WASHINGTON – NASA hasn’t officially scrapped its mission to use an asteroid as a stepping stone to Mars but it’s taking steps to chart a new approach that instead would rely on a spaceport circling the moon.

Under a program dubbed Deep Space Gateway, agency officials Tuesday said they still plan to use the lunar orbit as a staging platform to build and test the infrastructure and the systems needed to send astronauts to Mars. But instead of breaking off a chunk of asteroid and dragging it to the moon, NASA's new plan calls for building an orbiting spaceport that could have even more uses.

The space port, a mini space station in essence, would serve as a gateway for missions both to deep space and the lunar surface.
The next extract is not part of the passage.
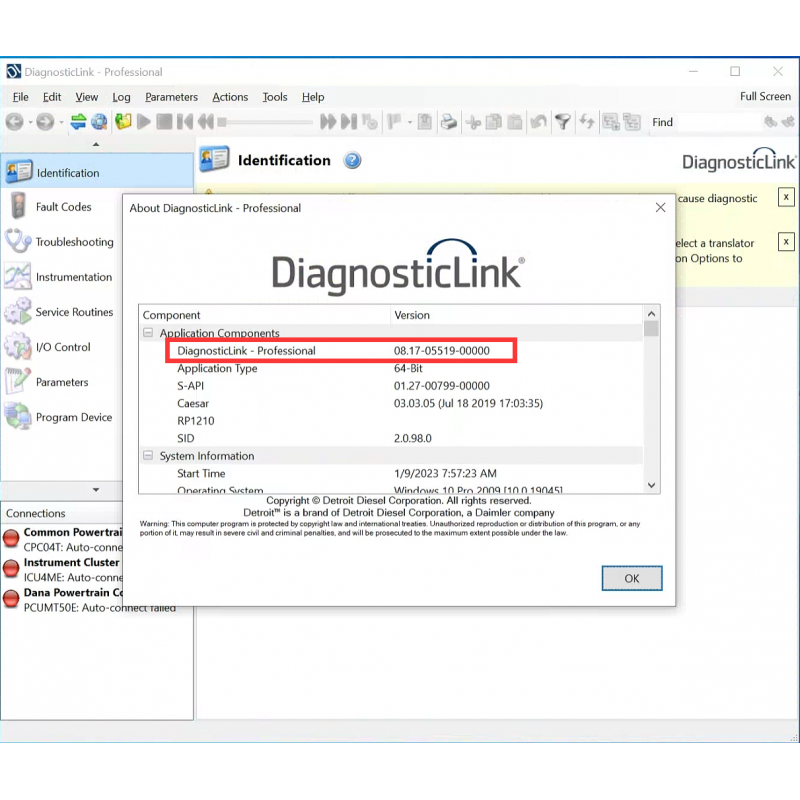
Task: Click the green connect arrows toolbar icon
Action: 79,121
Though not designed for a permanent crew, the spaceport would be equipped with a small habitat for astronauts, docking capability, an airlock, and would be serviced by logistics modules to enable research, according to NASA.

The gateway would allow engineers to develop new skills and technologies that have evolved since the assembly of the International Space Station which orbits the Earth, NASA officials said. No immediate cost estimates were available but a variety of different governments and companies would be expected to build, maintain and use the facility.

“I envision different partners, both international and commercial, contributing to the gateway and using it in a variety of ways with a system that can move to different orbits to enable a variety of missions,” said William Gerstenmaier, NASA’s associate administrator for Human Exploration and Operations said in a news release Tuesday.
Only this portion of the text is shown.